:: Source extract ::
+++++

"The love of money is a root of all kinds of evil, for which some have strayed from the faith in their greediness, and pierced themselves through with many sorrows" (I Timothy 6:10).
What's your limit to helping a friends or relatives? Is it anything? Or only certain stuff expect for a few things ie. Money? Well me, I would try to help as much as I am able to help. As long as the other ask me truthfully, and if I'm able I will help. But, there would be a time where even if the other party is desperate, I would not be able to help. When a person honestly ask me for my help. I'll not think twice to help that person. But What I can't tahan (stand) is when that person is so dishonest, two-face.
I understand his situation now, but from what he said to me through his SMS's I don't know the truth. He's facing problem, monetary, but the alasan is for me too much ridiculous. First he need money to join some sort of ladang scheme *i don't know what plant that is*, then the next week his father fiancee pass away *ok that's true* but logically even if you're the in-law would you expect a 19 years old non-working kid just got his butt expelled from the college to chip in the money for everything *i mean seriously, do I have 'karul is an idiot' on my forehead*, then the uncle also pass away and he was expected to chip in as well *helloooooo*, and then another reason which I forgot, and another other reason, and another, and another and finally recently I just got now is that he need me to chip in rm100-150 so that he get a driver license to apply for a driver position in some I bloody don't know gov department.
Ya, I know people might asked. Won't anyone know who the person I'm talking about and wouldn't he read this post... *Shake head* Regretfully I hope he would, but unfortunately he won't understand a word I wrote even if I shove this bloody blog onto his face. Most probably the only word he might understand is "I Love You".. Which is why I did not reply to any of his sms's cause when someone just start saying "kaulah saja harapan saya, kaulah cousin tercinta saya, I lov u n mis u" I just cringe and run away very far.
It's not I haven't been helping, I helped him a lot, truthfully more than thousands and I knew that he won't pay me back a cent, but I don't mind as long as I can help him. For my relatives I will help them if they needed help. But somehow, it's true the love of money is a very evil thing. When my cousins asked me for money help, I do help if I'm able to. But I don't know why, but my relatives perception of me working here in KL, able to fly back to KK often, able to go holiday and etc is that I'm rich *shocked*
Helloooooooooooo... I work hard ok, I save my money ok, I try to find side income ok *halal one ya*... It's not like I'm rich or what. Even sometimes I just shake my head when people (some relative) say that our family is rich, cause just because my dad was able to build a house *shake head, on mortgage*, have a car and now one more new car *hello, I'm working now ok, and cheap car only what*, going for family travelling *my dad work his ass off by doing dome part-time job ok!*... Helloooo, it's because I got an awesome dad... We weren't able to have all those stuff when I was young. We were poor, but as I said my dad and mom is super awesome. They work hard to put food on the table and also try to give pamper us too.

+++++

:: Extracted information ::
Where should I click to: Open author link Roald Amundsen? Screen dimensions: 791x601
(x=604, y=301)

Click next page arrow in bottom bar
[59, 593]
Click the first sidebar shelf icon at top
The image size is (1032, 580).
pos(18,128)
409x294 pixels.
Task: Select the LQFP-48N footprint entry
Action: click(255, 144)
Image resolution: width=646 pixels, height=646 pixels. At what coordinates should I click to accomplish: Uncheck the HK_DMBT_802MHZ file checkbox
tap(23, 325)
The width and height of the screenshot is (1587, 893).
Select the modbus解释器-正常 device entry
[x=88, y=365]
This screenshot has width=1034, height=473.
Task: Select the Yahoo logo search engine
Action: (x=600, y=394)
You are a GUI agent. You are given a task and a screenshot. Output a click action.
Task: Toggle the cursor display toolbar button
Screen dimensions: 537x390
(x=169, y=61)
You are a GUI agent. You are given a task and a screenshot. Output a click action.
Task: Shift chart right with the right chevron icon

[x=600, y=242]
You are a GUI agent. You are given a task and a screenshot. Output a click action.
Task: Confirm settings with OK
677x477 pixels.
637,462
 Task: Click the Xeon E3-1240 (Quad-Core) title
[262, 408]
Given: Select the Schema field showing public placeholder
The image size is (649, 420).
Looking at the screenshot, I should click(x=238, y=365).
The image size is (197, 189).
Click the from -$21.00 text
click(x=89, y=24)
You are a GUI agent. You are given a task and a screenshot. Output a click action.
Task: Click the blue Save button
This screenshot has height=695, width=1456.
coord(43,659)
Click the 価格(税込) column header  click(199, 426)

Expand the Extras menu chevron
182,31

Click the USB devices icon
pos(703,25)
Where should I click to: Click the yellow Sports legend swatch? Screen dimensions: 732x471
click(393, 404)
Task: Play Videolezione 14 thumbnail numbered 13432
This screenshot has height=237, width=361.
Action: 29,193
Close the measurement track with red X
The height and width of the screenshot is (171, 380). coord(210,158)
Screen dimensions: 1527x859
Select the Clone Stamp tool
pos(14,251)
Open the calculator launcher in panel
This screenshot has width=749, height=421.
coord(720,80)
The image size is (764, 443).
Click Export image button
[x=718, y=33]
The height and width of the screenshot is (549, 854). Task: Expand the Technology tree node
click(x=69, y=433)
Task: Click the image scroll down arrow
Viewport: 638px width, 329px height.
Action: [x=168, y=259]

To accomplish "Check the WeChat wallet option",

+++++

:: Exercise task ::
Please write out the blog post about lending money to relatives word for word, starting with "Ya, I know people" and going on through "away very far.".

:: Exercise answer ::
Ya, I know people might asked. Won't anyone know who the person I'm talking about and wouldn't he read this post... *Shake head* Regretfully I hope he would, but unfortunately he won't understand a word I wrote even if I shove this bloody blog onto his face. Most probably the only word he might understand is "I Love You".. Which is why I did not reply to any of his sms's cause when someone just start saying "kaulah saja harapan saya, kaulah cousin tercinta saya, I lov u n mis u" I just cringe and run away very far.